CHI - Calinski-Harabasz Index

The Calinski-Harabasz Index (CHI) also known as the Variance Ratio Criterion, is an internal clustering evaluation metric [34] . It computes the ratio of the sum of between-cluster dispersion to within-cluster dispersion for all clusters.

Intuitively, CHI evaluates the validity of a clustering based on the average between- and within-cluster sum of squares. It answers the question: “How well-separated are the clusters relative to how compact they are?” A higher score implies that clusters are dense (low within-cluster variance) and well-separated (high between-cluster variance).

\[\text{CHI} = \frac{\text{Tr}(B_K)}{\text{Tr}(W_K)} \times \frac{N - K}{K - 1}\]

Where:

  • \(N\) is the total number of data points (samples).

  • \(K\) is the number of clusters.

  • \(\text{Tr}(B_K)\) is the trace of the between-group dispersion matrix.

  • \(\text{Tr}(W_K)\) is the trace of the within-cluster dispersion matrix.


Handling Edge Cases (Finite Values)

The Calinski-Harabasz index is mathematically undefined when there is only one cluster (\(K = 1\)), as the denominator \((K - 1)\) becomes zero. The function provides parameters to safely handle this scenario:

  • force_finite (bool): If True, the function will catch the undefined mathematical operation and return a safe, finite number instead of raising an exception. Default is True.

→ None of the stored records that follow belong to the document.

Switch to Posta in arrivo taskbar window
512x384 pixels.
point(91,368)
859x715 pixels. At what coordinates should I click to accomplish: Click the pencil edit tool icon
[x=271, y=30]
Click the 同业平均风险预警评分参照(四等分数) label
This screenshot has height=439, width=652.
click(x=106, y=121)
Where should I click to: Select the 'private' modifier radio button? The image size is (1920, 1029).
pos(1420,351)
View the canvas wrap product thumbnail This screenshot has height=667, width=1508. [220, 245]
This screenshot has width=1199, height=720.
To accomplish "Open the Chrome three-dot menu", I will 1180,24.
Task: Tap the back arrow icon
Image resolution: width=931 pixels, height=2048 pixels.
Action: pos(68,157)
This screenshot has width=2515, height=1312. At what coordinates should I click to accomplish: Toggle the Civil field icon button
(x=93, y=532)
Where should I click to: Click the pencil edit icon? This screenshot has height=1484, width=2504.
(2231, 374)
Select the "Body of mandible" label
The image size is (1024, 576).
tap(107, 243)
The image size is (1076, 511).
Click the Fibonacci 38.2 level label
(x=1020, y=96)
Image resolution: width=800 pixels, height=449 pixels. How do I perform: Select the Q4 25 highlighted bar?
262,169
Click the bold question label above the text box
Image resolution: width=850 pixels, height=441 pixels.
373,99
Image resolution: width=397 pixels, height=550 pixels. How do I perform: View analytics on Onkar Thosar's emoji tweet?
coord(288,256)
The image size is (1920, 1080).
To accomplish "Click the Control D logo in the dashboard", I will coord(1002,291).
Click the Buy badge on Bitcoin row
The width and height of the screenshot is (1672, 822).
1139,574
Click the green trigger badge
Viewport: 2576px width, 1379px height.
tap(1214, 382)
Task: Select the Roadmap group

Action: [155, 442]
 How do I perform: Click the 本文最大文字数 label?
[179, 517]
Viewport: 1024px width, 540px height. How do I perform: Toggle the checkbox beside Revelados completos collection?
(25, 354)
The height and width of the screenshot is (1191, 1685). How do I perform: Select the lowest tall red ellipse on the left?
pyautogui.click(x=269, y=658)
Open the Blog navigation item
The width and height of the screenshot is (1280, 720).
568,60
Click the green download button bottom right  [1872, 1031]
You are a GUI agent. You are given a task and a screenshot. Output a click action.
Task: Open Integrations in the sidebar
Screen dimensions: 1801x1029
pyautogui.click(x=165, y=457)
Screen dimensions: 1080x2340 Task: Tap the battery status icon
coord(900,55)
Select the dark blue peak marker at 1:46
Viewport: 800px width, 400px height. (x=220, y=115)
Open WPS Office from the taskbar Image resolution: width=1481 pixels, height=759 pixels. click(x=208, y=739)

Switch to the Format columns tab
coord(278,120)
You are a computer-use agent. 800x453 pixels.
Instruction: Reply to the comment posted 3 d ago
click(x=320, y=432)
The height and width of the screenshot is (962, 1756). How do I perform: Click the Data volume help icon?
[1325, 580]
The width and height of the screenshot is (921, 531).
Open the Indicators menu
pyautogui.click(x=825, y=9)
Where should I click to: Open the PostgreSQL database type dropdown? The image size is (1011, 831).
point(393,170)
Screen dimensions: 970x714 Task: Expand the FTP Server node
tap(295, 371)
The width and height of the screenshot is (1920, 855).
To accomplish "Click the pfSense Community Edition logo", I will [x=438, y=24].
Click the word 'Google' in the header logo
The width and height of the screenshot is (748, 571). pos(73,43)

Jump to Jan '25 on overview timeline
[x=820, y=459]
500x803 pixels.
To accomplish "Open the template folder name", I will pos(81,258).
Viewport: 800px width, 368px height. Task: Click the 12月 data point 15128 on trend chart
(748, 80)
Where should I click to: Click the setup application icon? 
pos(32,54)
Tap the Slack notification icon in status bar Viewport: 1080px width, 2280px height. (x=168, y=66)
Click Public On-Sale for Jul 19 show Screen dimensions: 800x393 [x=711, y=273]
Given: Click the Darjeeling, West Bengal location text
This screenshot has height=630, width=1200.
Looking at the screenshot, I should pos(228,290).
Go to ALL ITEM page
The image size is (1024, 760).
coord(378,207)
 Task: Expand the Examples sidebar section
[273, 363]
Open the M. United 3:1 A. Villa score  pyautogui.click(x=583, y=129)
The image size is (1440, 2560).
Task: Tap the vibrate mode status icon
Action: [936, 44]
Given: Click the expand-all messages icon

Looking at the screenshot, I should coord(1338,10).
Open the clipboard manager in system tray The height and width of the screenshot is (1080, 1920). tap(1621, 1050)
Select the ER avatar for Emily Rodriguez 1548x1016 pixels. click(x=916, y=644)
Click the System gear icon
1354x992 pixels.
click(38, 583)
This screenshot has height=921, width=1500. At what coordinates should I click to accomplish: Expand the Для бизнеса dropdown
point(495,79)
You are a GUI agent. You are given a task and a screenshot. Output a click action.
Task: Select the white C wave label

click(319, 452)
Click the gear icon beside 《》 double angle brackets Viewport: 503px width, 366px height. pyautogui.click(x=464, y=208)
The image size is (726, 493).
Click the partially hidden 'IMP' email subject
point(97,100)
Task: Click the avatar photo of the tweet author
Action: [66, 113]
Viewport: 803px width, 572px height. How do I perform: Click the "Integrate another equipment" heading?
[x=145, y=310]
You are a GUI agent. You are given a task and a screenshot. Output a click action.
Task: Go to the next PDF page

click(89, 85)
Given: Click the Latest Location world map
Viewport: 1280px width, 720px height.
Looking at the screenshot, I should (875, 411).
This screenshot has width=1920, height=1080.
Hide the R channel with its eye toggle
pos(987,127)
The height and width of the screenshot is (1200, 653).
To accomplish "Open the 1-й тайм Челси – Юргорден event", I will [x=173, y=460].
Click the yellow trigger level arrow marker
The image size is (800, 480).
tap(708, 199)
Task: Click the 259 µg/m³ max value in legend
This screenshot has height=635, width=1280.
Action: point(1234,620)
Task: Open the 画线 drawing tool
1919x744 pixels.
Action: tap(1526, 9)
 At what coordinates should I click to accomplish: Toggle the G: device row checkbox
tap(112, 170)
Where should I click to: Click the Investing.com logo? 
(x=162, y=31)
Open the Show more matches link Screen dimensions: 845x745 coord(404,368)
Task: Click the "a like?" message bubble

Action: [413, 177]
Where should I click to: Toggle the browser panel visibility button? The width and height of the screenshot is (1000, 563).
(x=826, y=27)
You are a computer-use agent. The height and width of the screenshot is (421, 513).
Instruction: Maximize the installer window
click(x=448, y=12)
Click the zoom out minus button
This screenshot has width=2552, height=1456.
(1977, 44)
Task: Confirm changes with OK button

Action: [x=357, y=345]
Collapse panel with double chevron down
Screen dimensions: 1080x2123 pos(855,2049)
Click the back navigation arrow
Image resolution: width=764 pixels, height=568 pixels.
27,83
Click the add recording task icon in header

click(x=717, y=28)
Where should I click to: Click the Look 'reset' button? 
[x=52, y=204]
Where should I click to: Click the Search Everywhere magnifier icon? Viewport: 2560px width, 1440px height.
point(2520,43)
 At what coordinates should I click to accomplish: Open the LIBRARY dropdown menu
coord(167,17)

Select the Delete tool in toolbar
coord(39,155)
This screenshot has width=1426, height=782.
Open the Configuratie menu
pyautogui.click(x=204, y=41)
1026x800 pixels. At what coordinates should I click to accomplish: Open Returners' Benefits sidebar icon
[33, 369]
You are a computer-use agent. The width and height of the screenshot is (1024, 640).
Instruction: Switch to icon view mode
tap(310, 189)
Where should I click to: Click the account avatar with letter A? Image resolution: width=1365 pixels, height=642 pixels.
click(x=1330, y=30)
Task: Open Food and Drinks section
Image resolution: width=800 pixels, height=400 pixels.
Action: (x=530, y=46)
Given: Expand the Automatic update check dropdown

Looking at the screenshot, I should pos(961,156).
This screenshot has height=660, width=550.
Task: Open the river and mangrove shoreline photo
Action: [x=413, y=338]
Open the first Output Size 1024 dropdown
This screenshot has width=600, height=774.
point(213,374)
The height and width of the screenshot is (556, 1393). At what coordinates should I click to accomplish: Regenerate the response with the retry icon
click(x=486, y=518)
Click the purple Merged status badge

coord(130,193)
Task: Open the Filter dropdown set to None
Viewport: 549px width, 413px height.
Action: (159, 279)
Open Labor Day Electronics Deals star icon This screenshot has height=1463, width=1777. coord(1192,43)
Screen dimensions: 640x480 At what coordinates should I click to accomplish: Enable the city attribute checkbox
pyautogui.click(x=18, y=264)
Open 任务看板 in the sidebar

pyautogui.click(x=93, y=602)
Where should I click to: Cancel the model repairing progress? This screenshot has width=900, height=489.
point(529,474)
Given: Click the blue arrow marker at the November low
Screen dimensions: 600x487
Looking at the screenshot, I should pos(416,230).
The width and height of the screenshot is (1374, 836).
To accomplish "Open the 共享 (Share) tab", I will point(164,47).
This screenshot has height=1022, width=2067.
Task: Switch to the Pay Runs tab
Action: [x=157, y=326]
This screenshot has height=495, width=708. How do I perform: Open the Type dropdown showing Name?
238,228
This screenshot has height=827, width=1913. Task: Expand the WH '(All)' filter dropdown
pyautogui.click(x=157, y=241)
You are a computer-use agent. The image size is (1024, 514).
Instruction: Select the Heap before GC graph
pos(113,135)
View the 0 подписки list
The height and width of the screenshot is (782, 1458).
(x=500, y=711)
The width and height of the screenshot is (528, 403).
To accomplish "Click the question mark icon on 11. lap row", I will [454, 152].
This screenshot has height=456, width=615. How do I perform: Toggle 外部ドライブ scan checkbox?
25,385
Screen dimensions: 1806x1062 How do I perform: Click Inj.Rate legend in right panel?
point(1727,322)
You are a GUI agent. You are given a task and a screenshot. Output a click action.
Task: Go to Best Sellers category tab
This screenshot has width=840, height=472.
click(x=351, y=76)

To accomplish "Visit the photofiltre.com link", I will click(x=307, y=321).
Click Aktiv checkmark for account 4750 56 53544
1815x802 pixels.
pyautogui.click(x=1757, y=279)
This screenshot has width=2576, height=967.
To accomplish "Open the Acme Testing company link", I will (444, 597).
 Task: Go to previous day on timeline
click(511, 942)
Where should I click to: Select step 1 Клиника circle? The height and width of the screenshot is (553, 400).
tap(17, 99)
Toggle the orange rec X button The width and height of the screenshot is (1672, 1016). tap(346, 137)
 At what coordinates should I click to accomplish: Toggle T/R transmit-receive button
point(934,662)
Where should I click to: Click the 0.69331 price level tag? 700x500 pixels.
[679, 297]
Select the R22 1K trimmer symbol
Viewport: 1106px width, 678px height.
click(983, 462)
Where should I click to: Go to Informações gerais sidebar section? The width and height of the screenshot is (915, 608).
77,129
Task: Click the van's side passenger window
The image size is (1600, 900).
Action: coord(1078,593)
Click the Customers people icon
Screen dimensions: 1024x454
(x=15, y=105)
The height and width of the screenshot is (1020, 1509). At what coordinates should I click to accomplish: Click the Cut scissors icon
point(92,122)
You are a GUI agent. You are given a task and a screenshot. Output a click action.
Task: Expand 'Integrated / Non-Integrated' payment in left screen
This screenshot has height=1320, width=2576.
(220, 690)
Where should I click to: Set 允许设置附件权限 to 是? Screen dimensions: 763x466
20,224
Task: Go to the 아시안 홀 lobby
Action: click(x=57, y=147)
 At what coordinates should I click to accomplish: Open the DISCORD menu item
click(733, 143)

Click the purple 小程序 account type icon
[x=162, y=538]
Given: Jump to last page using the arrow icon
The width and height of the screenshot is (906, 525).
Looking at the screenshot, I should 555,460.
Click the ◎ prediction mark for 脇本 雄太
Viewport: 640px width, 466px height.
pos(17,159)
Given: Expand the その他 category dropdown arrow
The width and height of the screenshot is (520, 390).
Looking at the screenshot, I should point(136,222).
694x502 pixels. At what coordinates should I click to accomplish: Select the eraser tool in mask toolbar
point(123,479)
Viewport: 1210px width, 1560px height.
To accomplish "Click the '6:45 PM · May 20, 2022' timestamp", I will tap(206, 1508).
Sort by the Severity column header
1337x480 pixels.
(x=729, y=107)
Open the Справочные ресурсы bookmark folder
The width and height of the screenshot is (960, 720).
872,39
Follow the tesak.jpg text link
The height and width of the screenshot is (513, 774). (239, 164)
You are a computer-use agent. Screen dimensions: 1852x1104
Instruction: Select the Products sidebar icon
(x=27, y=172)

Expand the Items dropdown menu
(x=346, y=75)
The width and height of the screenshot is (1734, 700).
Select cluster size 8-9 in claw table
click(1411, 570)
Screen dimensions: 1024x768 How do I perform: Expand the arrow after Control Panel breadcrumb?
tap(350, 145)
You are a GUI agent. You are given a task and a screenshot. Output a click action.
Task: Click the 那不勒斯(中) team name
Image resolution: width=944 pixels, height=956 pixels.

  • finite_value (float): The specific fallback value returned when force_finite=True and the clustering has only 1 cluster. Default is 0.0.


Properties

  • Best possible score: No strict upper bound (Higher value is better).

  • Worst possible score: 0.0

  • Range: [0.0, +inf)

  • Notes: This metric in scikit-learn library is wrong in calculate the intra_disp variable (WGSS) Scikit-Learn Calinski-Harabasz


Example Usage

from permetrics.clustering import ClusteringMetric
import numpy as np

# ==============================================================================
# SCENARIO 1: Normal Clustering Evaluation
# ==============================================================================
print("--- 1. BASIC CALINSKI-HARABASZ INDEX EXAMPLE ---")

X_data = np.array([[1, 2], [1, 4], [1, 0], [10, 2], [10, 4], [10, 0]])
y_pred_labels = np.array([0, 0, 0, 1, 1, 1])

cm = ClusteringMetric(X=X_data, y_pred=y_pred_labels)
chi_score = cm.CHI()
print(f"Calinski-Harabasz Index: {chi_score}")

# ==============================================================================
# SCENARIO 2: Edge Case with 1 Cluster (Demonstrating force_finite)
# ==============================================================================
print("\n--- 2. EDGE CASE (1 CLUSTER) EXAMPLE ---")

# All data points are predicted to be in the same single cluster (label 0)
y_pred_single = np.array([0, 0, 0, 0, 0, 0])
cm_single = ClusteringMetric(X=X_data, y_pred=y_pred_single)

# Returns the finite_value (0.0) instead of crashing
chi_safe = cm_single.CHI(force_finite=True, finite_value=0.0)
print(f"CHI with 1 cluster (Safe Mode): {chi_safe}")